Tenho saudades da minha Mochila. Esse monte de trapos já gasto de viagens e orgulhos cosidos de lado, em forma de bandeira. Argentinuruguaybolíviaperucolombiachilepanamacostaricanicaráguamarrocosvietnamcambodja e a américa-do-sul-às-costas-do-meu-irmão, no mesmo jeitinho vagabundo cujo amor partilhamos. No momento da passagem (emprestada) do testemunho, baptizei-a La Poderosa. Ou terá sido La Compañera?

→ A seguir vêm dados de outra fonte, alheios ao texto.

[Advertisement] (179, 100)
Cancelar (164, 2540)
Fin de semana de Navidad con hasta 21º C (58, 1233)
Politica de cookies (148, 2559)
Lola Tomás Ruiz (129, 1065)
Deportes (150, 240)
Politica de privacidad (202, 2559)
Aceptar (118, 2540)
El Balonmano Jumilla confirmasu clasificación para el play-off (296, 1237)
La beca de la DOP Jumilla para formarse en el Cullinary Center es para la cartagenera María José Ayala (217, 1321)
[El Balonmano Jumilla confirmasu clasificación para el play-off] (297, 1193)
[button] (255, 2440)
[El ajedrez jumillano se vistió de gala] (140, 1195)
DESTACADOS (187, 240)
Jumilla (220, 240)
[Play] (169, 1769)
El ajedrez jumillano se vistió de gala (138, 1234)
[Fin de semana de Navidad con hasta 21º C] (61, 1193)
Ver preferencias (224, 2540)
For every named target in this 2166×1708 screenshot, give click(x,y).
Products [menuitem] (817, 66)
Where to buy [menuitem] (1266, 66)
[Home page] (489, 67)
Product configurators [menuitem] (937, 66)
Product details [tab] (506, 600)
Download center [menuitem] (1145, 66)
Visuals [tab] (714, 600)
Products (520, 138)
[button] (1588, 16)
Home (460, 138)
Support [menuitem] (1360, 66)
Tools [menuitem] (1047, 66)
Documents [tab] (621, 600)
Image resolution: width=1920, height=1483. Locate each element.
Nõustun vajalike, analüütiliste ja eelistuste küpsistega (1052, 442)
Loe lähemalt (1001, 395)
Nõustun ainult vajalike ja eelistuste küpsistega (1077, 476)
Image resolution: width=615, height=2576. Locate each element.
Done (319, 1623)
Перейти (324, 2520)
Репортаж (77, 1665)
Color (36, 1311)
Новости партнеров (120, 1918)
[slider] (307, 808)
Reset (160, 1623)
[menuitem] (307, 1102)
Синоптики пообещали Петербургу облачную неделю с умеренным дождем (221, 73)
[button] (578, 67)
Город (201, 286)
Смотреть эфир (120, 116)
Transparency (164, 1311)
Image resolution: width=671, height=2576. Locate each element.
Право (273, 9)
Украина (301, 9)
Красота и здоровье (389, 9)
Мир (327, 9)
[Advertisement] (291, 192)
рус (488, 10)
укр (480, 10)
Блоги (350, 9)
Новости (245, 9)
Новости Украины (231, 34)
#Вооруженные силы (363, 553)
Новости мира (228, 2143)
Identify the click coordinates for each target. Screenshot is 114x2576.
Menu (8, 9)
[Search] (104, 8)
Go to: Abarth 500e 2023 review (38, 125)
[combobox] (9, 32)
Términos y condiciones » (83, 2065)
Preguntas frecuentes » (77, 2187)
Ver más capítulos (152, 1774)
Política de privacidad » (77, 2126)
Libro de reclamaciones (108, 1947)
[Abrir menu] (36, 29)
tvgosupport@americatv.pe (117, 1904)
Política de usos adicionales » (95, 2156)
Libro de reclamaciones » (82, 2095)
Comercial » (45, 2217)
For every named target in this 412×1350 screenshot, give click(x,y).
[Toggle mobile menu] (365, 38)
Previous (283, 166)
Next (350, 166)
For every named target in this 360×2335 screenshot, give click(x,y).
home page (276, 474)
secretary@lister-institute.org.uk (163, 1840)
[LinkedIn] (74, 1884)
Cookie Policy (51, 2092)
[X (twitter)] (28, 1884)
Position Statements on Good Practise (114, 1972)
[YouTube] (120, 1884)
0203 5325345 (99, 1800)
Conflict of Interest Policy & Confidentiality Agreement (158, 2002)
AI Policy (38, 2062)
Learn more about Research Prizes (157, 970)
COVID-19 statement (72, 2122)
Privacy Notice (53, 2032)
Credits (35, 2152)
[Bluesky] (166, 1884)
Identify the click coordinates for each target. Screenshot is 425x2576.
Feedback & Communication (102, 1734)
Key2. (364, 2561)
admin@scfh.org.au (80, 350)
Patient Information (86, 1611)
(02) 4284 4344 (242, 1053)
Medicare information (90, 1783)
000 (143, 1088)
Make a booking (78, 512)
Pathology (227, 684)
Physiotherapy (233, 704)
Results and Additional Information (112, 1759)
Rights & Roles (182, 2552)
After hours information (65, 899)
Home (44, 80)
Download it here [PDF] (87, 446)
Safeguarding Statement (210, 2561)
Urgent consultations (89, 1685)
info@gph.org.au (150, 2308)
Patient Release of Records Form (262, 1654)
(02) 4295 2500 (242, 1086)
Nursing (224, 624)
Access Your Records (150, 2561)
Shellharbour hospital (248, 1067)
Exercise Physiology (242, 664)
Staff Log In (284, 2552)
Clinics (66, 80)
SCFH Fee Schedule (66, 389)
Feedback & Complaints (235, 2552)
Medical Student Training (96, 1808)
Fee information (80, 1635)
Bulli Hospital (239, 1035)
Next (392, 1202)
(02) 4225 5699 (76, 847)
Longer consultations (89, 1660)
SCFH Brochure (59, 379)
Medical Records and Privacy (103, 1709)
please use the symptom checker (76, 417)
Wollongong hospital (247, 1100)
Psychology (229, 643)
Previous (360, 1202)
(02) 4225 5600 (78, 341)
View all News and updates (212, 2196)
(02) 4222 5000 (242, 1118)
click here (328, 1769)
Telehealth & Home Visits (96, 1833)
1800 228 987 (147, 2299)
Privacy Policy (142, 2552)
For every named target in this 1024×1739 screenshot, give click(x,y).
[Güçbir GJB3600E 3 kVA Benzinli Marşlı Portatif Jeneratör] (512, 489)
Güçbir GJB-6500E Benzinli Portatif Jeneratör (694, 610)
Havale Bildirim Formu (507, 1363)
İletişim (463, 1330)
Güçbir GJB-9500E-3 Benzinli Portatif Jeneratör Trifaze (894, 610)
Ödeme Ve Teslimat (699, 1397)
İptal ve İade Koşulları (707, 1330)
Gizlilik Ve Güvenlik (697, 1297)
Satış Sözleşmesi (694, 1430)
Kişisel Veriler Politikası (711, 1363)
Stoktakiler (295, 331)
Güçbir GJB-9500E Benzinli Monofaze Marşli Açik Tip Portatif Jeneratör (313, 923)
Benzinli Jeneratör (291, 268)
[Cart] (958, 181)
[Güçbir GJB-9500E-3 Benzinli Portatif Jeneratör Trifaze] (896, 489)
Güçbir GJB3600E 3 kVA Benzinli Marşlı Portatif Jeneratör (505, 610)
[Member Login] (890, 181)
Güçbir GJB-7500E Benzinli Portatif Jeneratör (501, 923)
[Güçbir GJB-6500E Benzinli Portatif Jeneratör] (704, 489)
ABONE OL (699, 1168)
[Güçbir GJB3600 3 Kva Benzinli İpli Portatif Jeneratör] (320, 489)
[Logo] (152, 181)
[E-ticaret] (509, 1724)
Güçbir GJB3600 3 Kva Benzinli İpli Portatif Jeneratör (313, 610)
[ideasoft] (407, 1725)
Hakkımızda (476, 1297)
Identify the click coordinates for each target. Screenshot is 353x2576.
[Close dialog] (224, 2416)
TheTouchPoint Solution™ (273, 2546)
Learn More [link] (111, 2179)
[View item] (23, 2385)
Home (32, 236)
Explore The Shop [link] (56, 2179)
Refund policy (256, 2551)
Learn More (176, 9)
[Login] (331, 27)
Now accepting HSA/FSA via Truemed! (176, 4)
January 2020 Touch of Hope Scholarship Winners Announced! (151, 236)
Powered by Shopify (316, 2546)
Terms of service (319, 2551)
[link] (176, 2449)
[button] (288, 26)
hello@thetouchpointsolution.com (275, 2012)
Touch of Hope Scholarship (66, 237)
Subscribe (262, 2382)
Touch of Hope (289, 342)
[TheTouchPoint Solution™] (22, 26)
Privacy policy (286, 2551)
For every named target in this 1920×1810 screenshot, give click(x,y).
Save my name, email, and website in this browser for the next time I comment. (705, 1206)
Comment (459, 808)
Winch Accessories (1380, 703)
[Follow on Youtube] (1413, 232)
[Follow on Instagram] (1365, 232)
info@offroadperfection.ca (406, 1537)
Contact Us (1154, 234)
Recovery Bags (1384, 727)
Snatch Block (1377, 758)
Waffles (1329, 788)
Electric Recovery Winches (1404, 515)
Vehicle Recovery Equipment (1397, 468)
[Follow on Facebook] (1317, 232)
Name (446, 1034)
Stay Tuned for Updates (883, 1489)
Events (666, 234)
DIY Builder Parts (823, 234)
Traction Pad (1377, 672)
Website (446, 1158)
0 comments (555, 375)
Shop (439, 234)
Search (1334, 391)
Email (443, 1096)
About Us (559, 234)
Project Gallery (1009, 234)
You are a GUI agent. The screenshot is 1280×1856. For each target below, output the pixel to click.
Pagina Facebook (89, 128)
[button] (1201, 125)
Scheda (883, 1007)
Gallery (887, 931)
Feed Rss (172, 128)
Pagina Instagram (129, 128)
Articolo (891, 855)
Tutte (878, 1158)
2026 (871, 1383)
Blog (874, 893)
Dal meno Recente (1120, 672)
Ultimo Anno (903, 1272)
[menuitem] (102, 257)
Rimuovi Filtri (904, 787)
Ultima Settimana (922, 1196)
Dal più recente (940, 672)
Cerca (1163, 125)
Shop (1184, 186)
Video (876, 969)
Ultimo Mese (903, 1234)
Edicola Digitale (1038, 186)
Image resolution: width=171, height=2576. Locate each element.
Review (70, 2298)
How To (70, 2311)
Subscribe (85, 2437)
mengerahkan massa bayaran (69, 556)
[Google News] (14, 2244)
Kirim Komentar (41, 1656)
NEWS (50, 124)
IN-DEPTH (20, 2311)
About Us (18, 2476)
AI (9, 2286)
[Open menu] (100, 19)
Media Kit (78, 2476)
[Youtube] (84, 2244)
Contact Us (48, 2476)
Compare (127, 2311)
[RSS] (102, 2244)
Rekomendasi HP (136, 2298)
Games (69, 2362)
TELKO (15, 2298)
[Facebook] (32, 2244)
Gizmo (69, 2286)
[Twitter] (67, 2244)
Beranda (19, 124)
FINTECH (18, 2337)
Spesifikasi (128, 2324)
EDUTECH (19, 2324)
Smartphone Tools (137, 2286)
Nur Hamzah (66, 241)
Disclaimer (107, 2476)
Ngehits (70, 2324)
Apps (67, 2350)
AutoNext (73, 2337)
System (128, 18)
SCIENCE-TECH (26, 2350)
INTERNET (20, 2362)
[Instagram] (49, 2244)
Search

Não, não, deixemo-nos de estrangeirismos: foi A Companheira, e desta forma a passei às costas do meu irmão:

«SIM,  essa mochila sagrada e eterna que já percorreu a américa do sul, de onde é natural, o panamá, a costa rica, a nicarágua, e os vietnames.
Sim, essa que tem uma bandeirinha argentina cosida com lágrimas e suor, sim essa que, apesar de ter custado 10 euros no retiro, e conseguir fazer de um belo e musculado costado um caco digno de velho corcunda de 80 anos (sem contar com os sovacos assados), foi, apesar de tudo, C O M P A N H E I R A de muitas estórias e aventuras, almofada nos momentos de exaustão, cama nos de pobreza, companhia nos de solidão e até confidente-saco-de-boxe nos momentos de raiva, fúria e frustração.
A   C O M P A N H E I R A tem capacidade para 70 litros  e muita experiência para dar.
 Em Buenos Aires, faremos um ritual à altura de tão sublime entrega, e farás os devidos juramentos e votos: jurarás que a respeitarás, amarás e apoiarás, não só nos momentos de felicidade, em que darás graças aos céus por teres tido espaço na mochila para aquela camisolinha quentinha que nao precisaste a viagem inteira, excepto quando chegaste a Machu Pichu debaixo de chuva torrencial e ficaste encharcado e a chorar de frio, ou naqueles momentos de privação de sono em que, esperando o autocarro durante 6 horas na Bolivia, porque a estrada ruiu e o autocarro ficou preso numa avalanche, Ela te servirá de doce almofada; mas também nos momentos de alças rotas (momentos em que a coserás carinhosamente), assamento do sovaco (momento em que besuntarás o dito com creme-de-rabo-de-bebé) e desconforto grave e absoluto, caso em  O L H A R Á S    E M   
S I L Ê N C I O   P A R A   A   B A N D E I R N H A    A R G E N T I N A,  E  T E   
L E M B R A R Á S   Q U E  E S T A R Á S   E N T Ã O   F A Z E N D O   A   V I A G E M   D A   T U A V I D A,  E   Q U E   A Q U E L AS   D O R E S   F A R Ã O   P A R T E   D E   U M A   G R A N D E HISTÓRIA.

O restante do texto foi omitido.